We look to film critics to be an authority on what films are worth seeing, and which we should be miss - but the truth is, sometimes the critics disagree. In fact, sometimes they really disagree. So I wanted to find out, which films are the most controversial amongst critics?

To find out, I downloaded an enormous dataset from popular aggregator Metacritic. It turns out that critics really disagree about the likes of Sin City, Under the Skin and Star Wars Episode III.

This same dataset has also enabled me to dig into other questions: Which films do critical opinions mostly diverge from those of audiences. And which critics are the most contrarian? And which are the best barometers of critical opinion?

I was even able to wade in on the ultimate question by mashing the data up with data from industry website Box Office Mojo: Are box office results affected by bad reviews?

What Can A Country’s Roads Tell Us About Its Government?
Over the last few years there have been a number of big, dense political works of political science, digging into figuring out what really makes countries successful. The likes of Why Nations Fail and Political Order And Political Decay both broadly agree - institutions are key, and that corruption is corrosive to development.

But these are all hard to measure and take a lot of time consuming analysis. Luckily then, I’ve hit upon a useful heuristic for telling just how good a government is: the quality of the roads. Inspired by a haphazard drive around Bucharest, I took data on governance and rule of law and mashed it up data on the number of road deaths - and revealed a surprisingly stark correlation.

Which Fast Food Chain Is The Grossest?
Fast food definitely has a mixed reputation: Sure, it might be just what you need at 1am after a night out, but it also seems reasonable to worry about just where your food is coming from.

Is there any way we can judge how gross a fast-food chain is? By using data from the Food Standards Agency, I’ve been able to prove that McDonald’s is a surprisingly hygienic affair - whereas that disgusting-looking fried chicken shop down the road is… well, just as disgusting as you thought.

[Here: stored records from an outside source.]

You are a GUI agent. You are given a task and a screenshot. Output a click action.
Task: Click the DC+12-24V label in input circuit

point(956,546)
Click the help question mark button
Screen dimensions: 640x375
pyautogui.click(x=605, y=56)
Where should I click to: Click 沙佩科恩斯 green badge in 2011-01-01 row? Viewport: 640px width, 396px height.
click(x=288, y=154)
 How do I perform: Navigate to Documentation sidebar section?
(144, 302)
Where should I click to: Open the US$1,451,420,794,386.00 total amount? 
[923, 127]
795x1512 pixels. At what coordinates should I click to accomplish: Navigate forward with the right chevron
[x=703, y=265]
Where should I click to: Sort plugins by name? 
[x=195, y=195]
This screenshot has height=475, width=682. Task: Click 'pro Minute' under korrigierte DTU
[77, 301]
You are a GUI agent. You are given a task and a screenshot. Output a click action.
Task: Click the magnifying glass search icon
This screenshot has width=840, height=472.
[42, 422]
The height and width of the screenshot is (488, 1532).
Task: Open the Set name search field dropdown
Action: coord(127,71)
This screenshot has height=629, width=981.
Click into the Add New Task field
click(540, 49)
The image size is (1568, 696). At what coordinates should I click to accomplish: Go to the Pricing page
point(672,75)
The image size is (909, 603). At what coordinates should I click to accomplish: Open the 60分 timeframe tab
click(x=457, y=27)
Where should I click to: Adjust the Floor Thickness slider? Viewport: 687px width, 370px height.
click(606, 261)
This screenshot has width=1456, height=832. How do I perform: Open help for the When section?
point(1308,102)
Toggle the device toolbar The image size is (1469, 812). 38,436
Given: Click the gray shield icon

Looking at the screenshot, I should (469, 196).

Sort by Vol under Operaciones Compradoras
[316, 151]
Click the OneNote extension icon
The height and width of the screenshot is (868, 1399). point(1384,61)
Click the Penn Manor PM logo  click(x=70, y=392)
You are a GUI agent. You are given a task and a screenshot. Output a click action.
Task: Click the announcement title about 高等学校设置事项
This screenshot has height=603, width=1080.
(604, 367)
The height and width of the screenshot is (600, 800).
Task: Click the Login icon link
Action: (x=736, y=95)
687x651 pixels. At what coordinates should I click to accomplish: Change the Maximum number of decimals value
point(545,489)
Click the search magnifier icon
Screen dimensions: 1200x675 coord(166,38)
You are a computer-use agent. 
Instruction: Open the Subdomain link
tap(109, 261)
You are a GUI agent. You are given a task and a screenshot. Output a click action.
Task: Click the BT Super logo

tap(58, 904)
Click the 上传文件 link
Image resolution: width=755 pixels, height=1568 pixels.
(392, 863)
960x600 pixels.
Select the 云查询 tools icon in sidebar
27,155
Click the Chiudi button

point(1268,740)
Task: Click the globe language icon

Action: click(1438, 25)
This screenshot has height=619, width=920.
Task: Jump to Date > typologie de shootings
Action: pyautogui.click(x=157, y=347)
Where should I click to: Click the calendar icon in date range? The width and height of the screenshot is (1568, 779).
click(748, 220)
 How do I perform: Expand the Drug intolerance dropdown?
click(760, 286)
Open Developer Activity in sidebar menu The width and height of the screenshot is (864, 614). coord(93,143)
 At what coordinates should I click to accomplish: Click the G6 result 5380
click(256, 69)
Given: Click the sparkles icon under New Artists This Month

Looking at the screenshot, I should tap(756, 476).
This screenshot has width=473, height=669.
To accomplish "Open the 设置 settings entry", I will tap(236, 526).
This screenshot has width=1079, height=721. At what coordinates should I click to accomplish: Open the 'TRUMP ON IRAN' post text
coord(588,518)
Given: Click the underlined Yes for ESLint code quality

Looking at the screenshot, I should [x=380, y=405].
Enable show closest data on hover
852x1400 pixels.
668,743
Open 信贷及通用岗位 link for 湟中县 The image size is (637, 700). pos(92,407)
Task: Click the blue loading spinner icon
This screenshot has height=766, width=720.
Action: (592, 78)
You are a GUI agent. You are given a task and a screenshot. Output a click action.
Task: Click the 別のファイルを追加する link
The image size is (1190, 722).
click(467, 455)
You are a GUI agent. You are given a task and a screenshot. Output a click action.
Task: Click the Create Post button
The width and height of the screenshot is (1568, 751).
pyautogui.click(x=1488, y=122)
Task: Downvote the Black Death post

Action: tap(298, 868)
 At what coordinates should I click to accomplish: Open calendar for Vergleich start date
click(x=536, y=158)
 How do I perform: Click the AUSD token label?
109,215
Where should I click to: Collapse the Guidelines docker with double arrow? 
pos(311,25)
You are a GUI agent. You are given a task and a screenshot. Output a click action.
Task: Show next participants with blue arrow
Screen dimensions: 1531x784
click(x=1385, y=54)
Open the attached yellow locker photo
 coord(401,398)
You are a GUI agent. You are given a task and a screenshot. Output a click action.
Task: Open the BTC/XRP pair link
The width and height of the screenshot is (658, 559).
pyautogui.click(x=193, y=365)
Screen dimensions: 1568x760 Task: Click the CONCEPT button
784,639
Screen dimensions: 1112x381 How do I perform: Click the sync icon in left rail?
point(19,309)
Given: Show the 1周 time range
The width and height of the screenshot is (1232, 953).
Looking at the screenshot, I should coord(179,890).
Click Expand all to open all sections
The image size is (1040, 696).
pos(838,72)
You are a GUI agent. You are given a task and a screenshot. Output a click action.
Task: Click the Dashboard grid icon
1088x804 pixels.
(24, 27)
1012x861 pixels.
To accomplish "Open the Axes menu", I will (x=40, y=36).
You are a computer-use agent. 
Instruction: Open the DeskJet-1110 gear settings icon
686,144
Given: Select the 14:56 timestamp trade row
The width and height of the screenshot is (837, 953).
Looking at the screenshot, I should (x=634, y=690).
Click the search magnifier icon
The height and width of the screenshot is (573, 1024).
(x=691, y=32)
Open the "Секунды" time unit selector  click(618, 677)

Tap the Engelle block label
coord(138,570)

How Can We Measure Christmas Spirit?
As the year slides to a close, there’s always sort-of a persistent Christmas feeling. And this made us wonder: When does Christmas truly begin? Is there a way to measure Christmas feeling? Can we use data to inform when is the acceptable time to blast out Do They Know It's Christmas on the office stereo?

To find out, I’ve built an algorithm that works a bit like a stock exchange: It gives an Index number, which enables us to see how Christmassy things are feeling - and whether that is more or less Christmassy than times past.

What powers it? Not money, but Spotify listening data, based on the popularity of Christmas songs on the platform. When will Christmas peak? I guess we might finally find out.

Can Twitter Keep A Secret?
Twitter is simultaneously the best and the worst thing in the world. It’s full of some of the world’s worst people - but it is also a great way of spreading the news. And this made me think: Surely this combination of attributes means that it will be utterly rife with spoilers?

So when Star Wars: The Force Awakens came out, I setup a system to log any mentions of a particular spoiler so I could see on a network just how many people would try to ruin the film for others. And amazingly, according to my research, it appears that if it is something as important as Star Wars, then Twitter really can keep a secret.

How Often Does ITV2 Show Shaun Of The Dead?
Everyone loves Edgar Wright and Simon Pegg’s Cornetto Trilogy - but can you have too much of a good thing? This appears to be the theory that ITV2 appears to be trying to prove, as it is showing the film seemingly every time I look to see what’s on.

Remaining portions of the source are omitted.